NTTドコモが発表した「AIほけん」は、ドコモの回線契約がなくても利用できる(dアカウントが必要)。dアカウントにひも付いた情報などをAIが分析し、保険選びに迷う利用者をサポートする。

三井住友海上火災保険の取り組みは、AIによるビッグデータ分析を代理店の顧客に対する提案につなげるシステム「MS1 Brain」を開発したというもの。19年11月の発表時点では、20年2月からサービス開始とされていた。顧客の契約内容や契約履歴、事故情報のほか、家族構成の変化などのビッグデータを分析、ニーズやリスクの変化を察知して、補償内容の見直しや新たな保険商品等を最適なタイミングで提案するという。

ブロックチェーンの活用も進む保険業界

AI以外の技術の活用も保険分野では進んでいる。その一つがブロックチェーンの活用だ。

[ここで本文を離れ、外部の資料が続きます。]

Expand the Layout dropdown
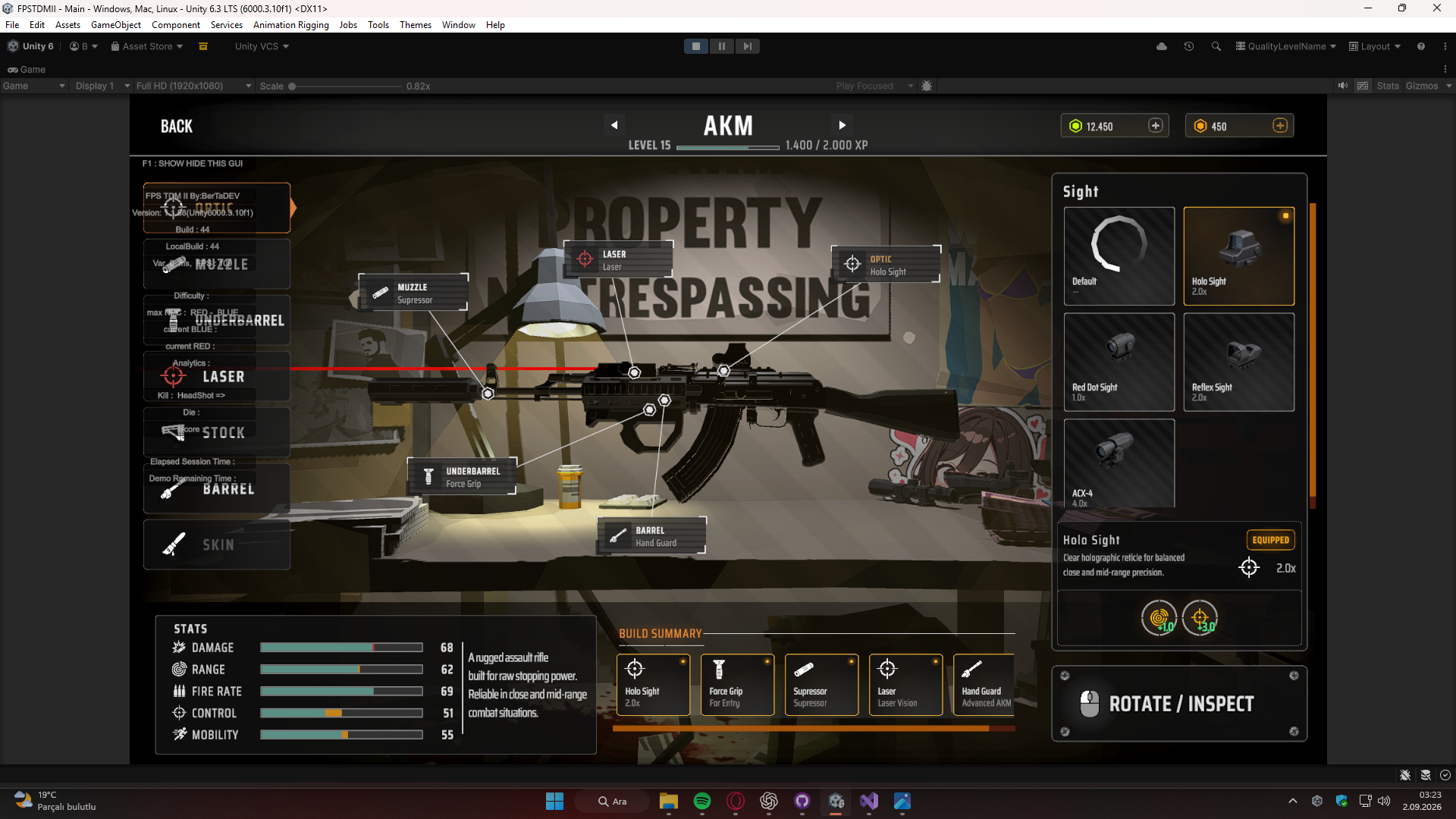 (1375, 46)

住友生命保険は、TISなどとともに給付金自動請求実現へ向けブロックチェーン技術を活用した実証実験を行うことを発表している。期間は2月12日から3月下旬までで、ブロックチェーンはR3 社の「Corda(コルダ)」を採用。ブロックチェーンを活用することで、生命保険請求の手続きをする際、従来必要だった請求書や診断書などの取り寄せが不要となるため、契約者・受取人と、医療機関・保険会社のやり取りが大幅に簡素化されることが期待されるという。

ブロックチェーンが活用される理由の一つに、スマートコントラクトがある。これは契約をプログラムにしておくことで、ブロックチェーン上で契約を自動的に執行する仕組みだ。保険金の受取人がわざわざ請求する必要がなくなるし、保険会社も支払いに関する業務を効率化できる。

実際の例として、2018年にはあいおいニッセイ同和損保が、ソラミツやCACとともにブロックチェーン技術を活用したスマートコントラクト保険の枠組みを共同開発し、実証実験を実施している。

AIやブロックチェーンの活用例はこのほかにもいくつもある。数年前までは実証実験が多かったが、最近は実際の商品・サービスとして反映されつつある。人口が減り、保険会社も省コスト化が求められる中で、こうした技術の活用はますます進みそうだ。